Sep 4, 2014

IMS student members win Data Mining Cup

Iowa State student team wins international data mining competition

A team of Iowa State University graduate students topped 98 other universities from 28 countries to capture first place in the 15th annual Data Mining Cup. Prudsys AG, a leading European data mining company, sponsors the intelligent-data analysis competition for universities. According to Prudsys, the competition is meant to be a “bridge between university and industry to identify the best up-and-coming data miners.”

Teams had six weeks to develop a solution for a data mining problem about optimal return prognosis. This year, teams had to use an unidentified online store’s historical purchase data to create a model for new orders that predicts the probability of a purchase being returned.
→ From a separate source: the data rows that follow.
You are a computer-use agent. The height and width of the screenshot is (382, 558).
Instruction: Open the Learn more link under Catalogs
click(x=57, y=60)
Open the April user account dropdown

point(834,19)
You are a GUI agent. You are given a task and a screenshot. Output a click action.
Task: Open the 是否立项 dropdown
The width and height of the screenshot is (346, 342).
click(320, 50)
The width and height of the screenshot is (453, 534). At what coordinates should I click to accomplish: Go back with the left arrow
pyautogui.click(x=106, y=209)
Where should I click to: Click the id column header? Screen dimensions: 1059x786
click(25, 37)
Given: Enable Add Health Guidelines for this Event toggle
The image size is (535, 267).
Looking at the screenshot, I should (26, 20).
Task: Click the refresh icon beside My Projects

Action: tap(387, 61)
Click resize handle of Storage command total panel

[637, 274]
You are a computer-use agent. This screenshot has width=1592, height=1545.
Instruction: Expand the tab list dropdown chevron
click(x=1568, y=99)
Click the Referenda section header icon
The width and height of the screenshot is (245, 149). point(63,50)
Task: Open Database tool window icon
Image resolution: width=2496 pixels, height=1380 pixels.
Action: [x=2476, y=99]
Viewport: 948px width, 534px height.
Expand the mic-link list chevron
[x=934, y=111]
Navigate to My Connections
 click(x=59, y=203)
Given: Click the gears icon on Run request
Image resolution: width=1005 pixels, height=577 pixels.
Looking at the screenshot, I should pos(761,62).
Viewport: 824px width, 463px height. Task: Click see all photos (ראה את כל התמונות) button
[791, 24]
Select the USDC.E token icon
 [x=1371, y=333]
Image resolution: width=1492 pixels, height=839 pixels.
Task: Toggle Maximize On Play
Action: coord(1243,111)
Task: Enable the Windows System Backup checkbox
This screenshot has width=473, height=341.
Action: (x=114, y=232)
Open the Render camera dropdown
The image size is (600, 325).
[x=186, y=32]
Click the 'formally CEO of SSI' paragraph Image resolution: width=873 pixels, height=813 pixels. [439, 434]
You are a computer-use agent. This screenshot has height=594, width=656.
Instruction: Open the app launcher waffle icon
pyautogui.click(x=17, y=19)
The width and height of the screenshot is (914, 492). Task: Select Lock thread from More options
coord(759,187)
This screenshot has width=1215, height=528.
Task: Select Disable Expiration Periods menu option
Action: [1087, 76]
“The motivation for this contest data is that some online retailers offering free return shipping have almost half of their orders returned,” said Iowa State’s team leader and statistics Ph.D. candidate Cory Lanker. “We could advance our ideas to create an application that helps online retailers reduce returned shipments and increase profit margins,” he said.

Between April 2 and May 14, teams worked at their respective universities to develop their probability predictions. “Teams submitted return probabilities for approximately 50,000 purchases made in one month using data from approximately 481,000 orders from the previous 12 months,” Lanker said. “They used 12 variables that characterize the customer information—such as age, location and purchase history—and information about ordered items—such as size, color, price, etc.” Lanker said that the basis of Iowa State’s technical solution was “to fully characterize customer behavior, which we did using advanced statistical learning concepts on the provided history of purchases. Once we successfully characterized customer behavior, we could then best predict whether a new purchase would be returned.”

“This was specifically a student contest,” said Steve Vardeman, University Professor of statistics and industrial engineering. “The team had no direct faculty input on the problem. They organized and executed their solution entirely on their own.”

A jury scored all 57 submitted solutions (not all teams submitted a solution), and invited the top ten teams to Berlin to present their solution methods at the Prudsys User Days conference. Each team gave a ten-minute presentation.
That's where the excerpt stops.